Geert Willems, driving force behind the EDM-projects, at his turn continued with an exposé about via reliability. Too difficult to follow for most of us but he showed the need of physical models to understand the parameters that influence the reliability of vias such as via diameter, PCB thickness, the CTEz of the material and the Cu deposit with their degree of importance. He announced that all conclusions will be included in the new DfM Guideline coming soon.
=> As EDM-partner of the early hour Eurocircuits sat down with Geert on this subject some years ago. Based upon his reliability model, we defined the basic material parameters for the base material used in our pooling services. This lead to a better quality of lead free boards and zero material defects during the last 3 years.

Wim Christiaens, NPI Engineer at ACB, returned to the subject of stacked and filled micro-vias and the importance of well filling. He guided us through the challenges of the projects they set up to achieve this properly filled micro-via. He used different BGA configurations to explain the use and the importance of the µBGA design rule table and the relation with the PCB class. If you ever have the need for this technology, you should consider his involvement at an early stage. His explanation of this rather difficult subject was very clear!

The row of presentations was closed with a lecture from Johan De Baets, from IMEC-CMST about Embedded components in printed circuit boards. Traditional printed circuit boards have components on top and/or bottom. Embedded technology started around 1990 with printed resistors and capacitors to arrive at the current stage where silicon and chip become embedded in the PCB. During the last 15 years several methods were developed to embed active components too. Johan introduced the HERMES project: High density integration by Embedded chips for Reduced size and Electronic Systems. To be able to combine and optimize all the available existing technology from design, PCB, PBA and silicon dies many industrial players are working together in this project. It requires a complete new business model to make this project possible.

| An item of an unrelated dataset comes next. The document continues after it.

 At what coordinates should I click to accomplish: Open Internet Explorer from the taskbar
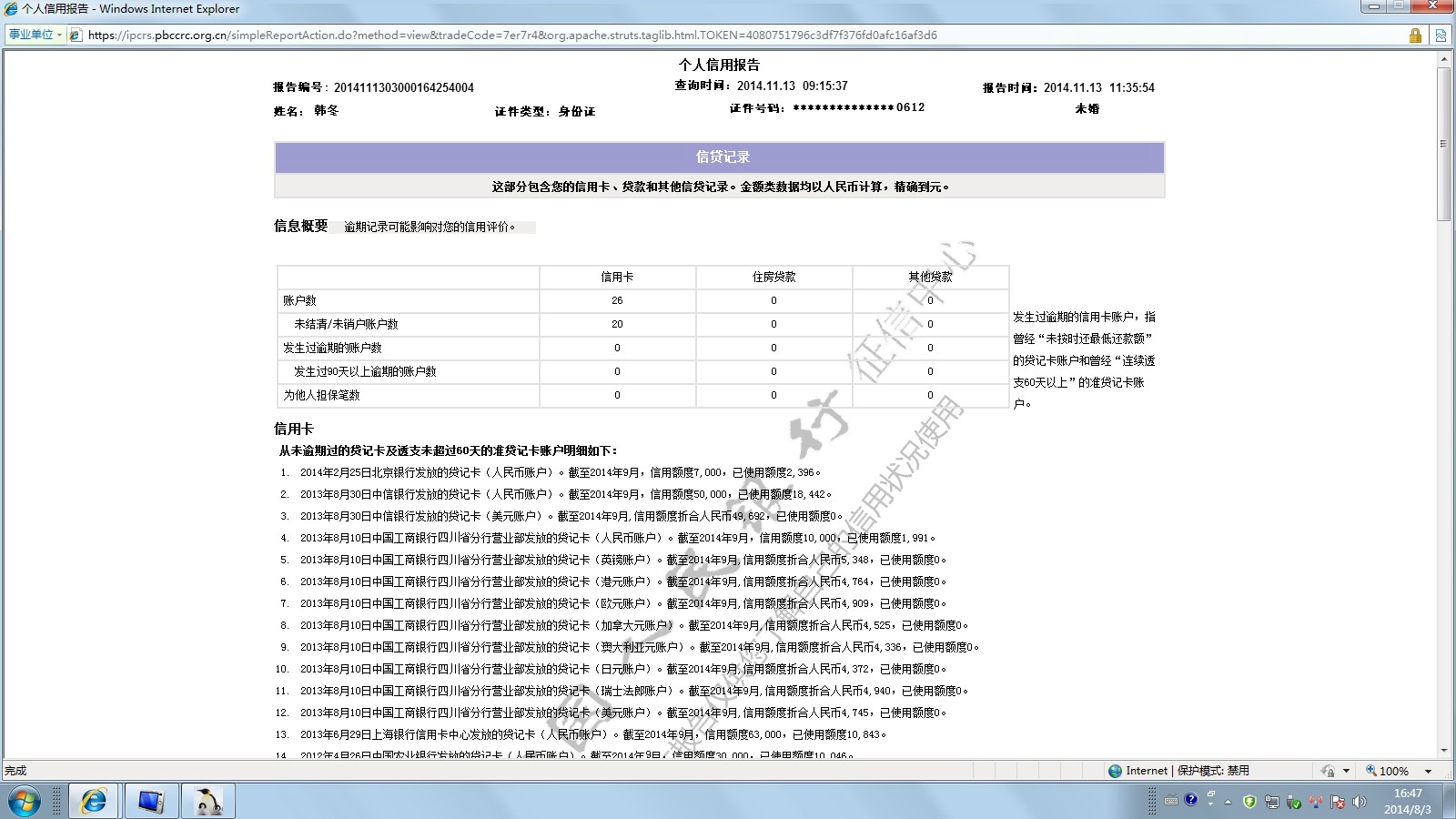tap(93, 801)
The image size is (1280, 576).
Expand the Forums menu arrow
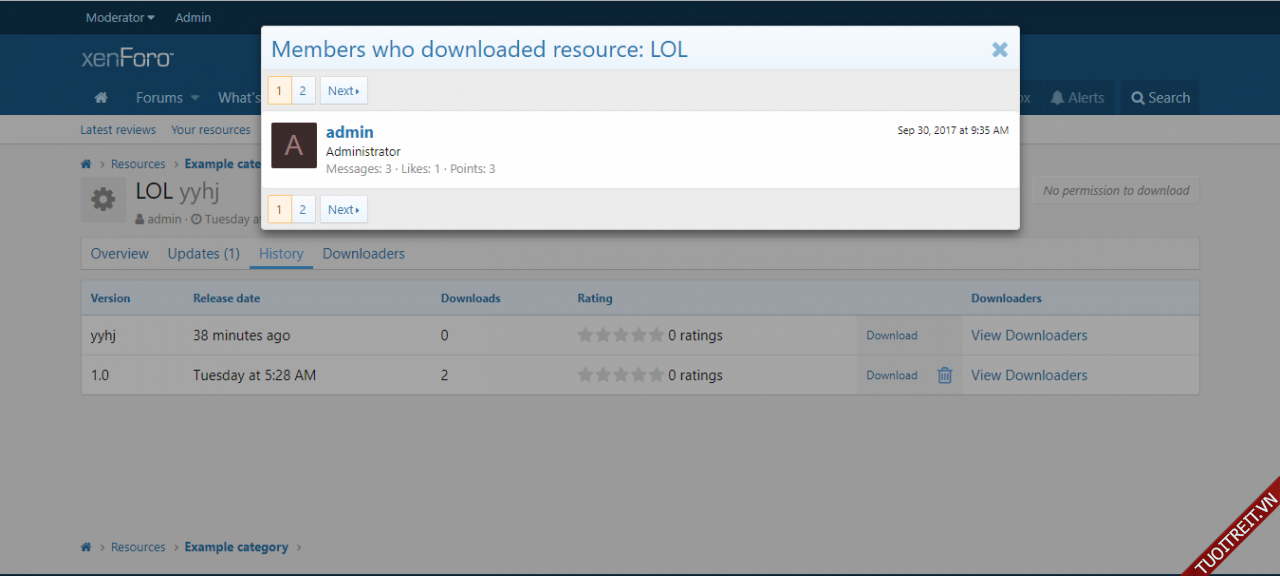[195, 98]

The event was held in the Verbeke foundations residence and proved to be a perfect location for contemporary art and technology crossover.

National Electronics Week a success

National Electronics Week 2012 took place at the NEC in Birmingham on 18 – 19 April. OK, it’s not really a week, but the organisers took over the name five or six years ago from a show almost lost in the mists of time.

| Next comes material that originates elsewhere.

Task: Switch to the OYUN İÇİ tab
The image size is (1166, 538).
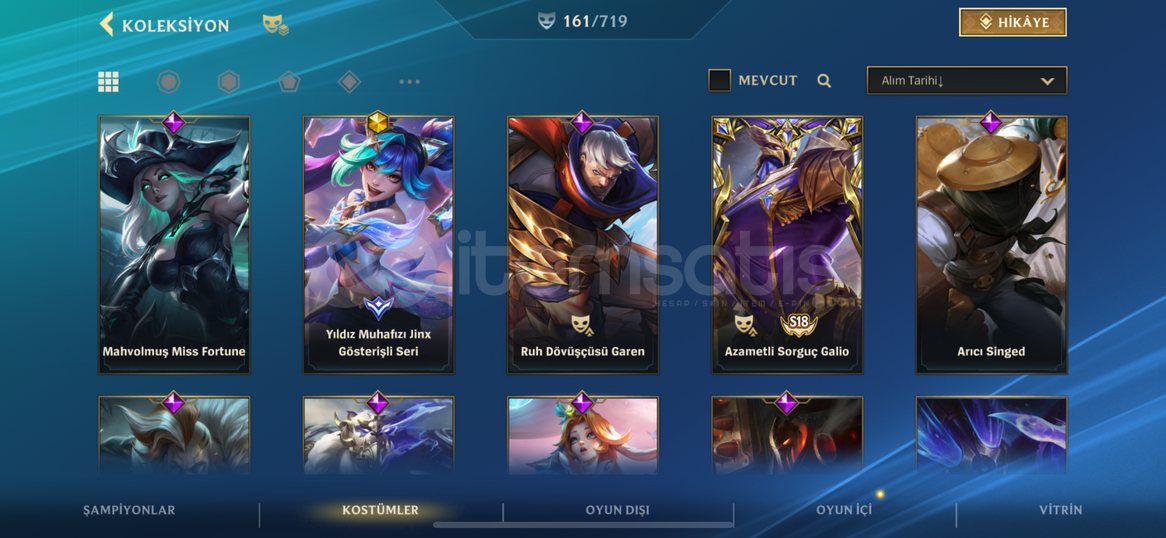Action: 844,510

Demand for prototype and small batch PCBs is strong. A lot of people came onto the stand asking specifically how we could offer them a better prototype and small batch service. We explained our pooling services and demonstrated how to get prices off the website. The response to the website and to the prices was very positive and we received our first order from a new customer two days after the end of the show.

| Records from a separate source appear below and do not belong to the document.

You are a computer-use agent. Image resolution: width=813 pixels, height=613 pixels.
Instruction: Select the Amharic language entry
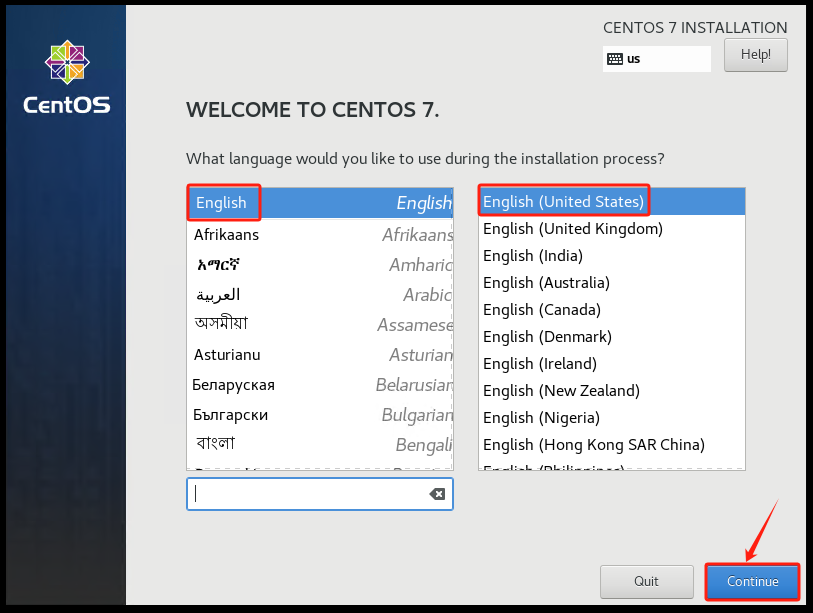coord(320,265)
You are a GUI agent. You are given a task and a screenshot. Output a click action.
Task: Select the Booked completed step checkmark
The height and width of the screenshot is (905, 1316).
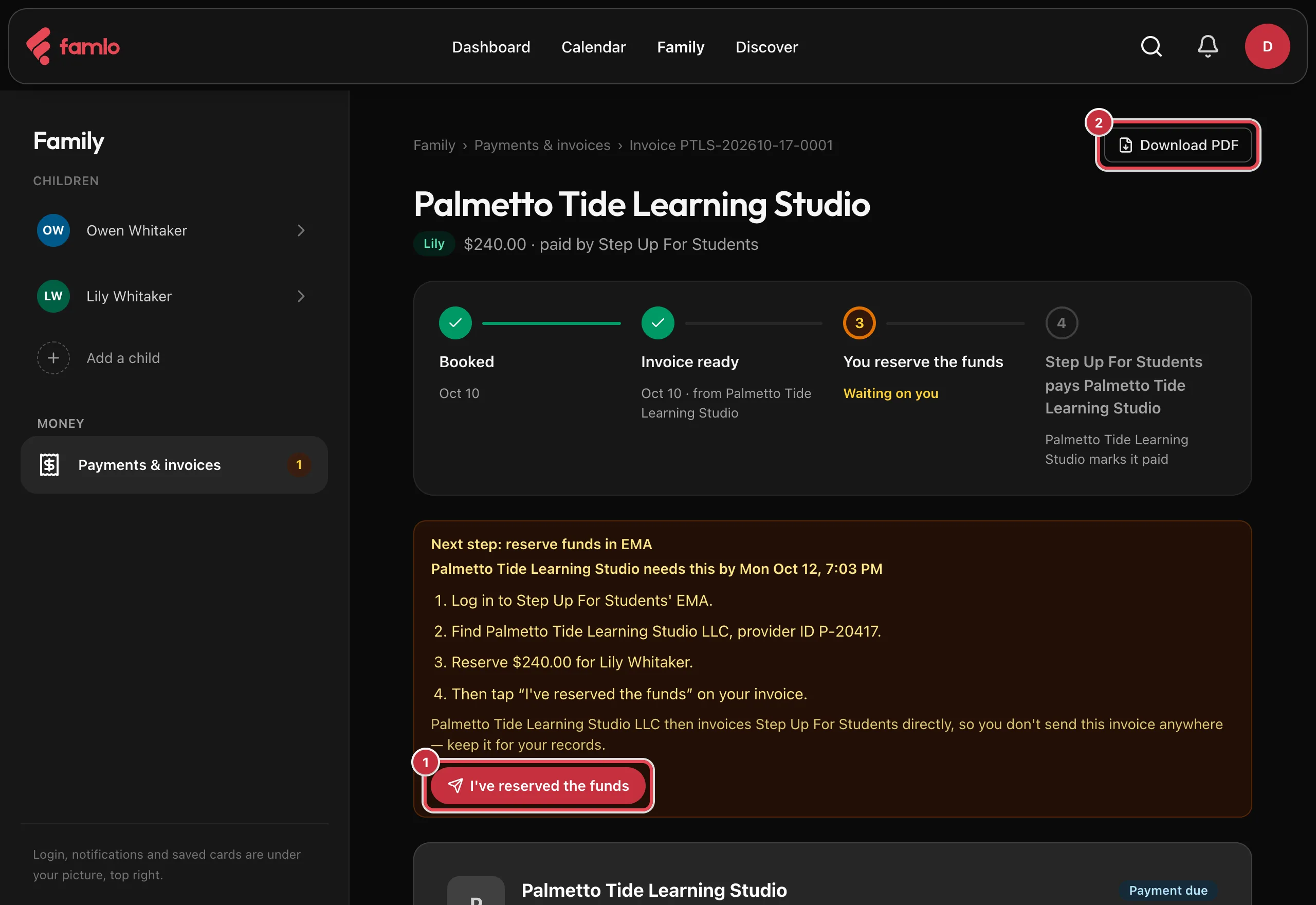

We met a number of customers as well, always a pleasure. Several had come specially to see the beta version of the new PCB Visualizer software which had its first public viewing at the show. The new software will allow you to see your board layers as soon as the job is uploaded, so that you can check right away that everything looks OK. PCB Visualizer will be rolled out over the next few weeks and more functionality will be added during the rest of the year to make handling data issues clearer and quicker.

On a lighter note our stand was a few metres from the “Bobs Box AKA the Cyclone Game Cube” as-seen-on-TV challenge. Competitors stand in a transparent box and try to catch as many red balls as they can out of a shower of balls of many colours being blasted up from the floor. Google it for YouTube videos. This proved a big crowd-puller, especially when one or two short-skirted stand hostesses were trying. No pictures of them, I’m afraid, but you can see Uwe Doerr in action.